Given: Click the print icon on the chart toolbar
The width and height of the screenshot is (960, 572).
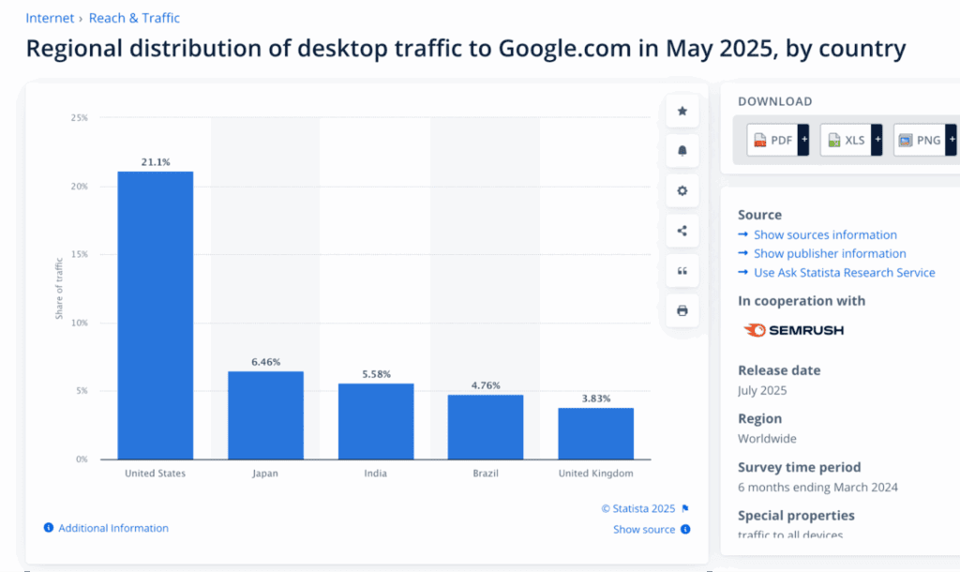Looking at the screenshot, I should (682, 310).
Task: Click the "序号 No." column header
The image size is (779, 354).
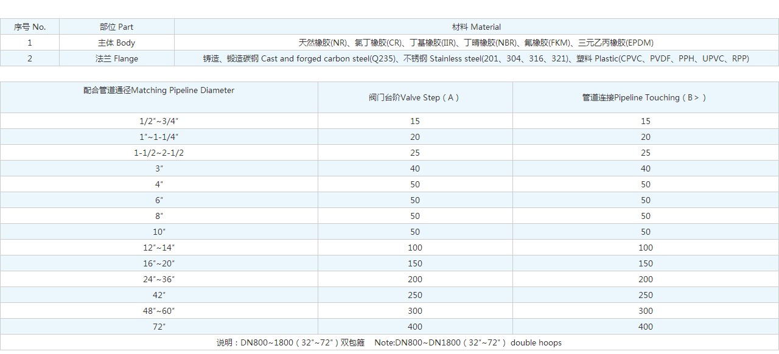Action: pos(30,27)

▶ [Required action]: Leaving the images behind, set down every entry word for word.

▶ [Answer space]:
Given: Click the print icon on the chart toolbar
The width and height of the screenshot is (960, 572).
Looking at the screenshot, I should (682, 310).
Task: Click the "序号 No." column header
The image size is (779, 354).
Action: pos(30,27)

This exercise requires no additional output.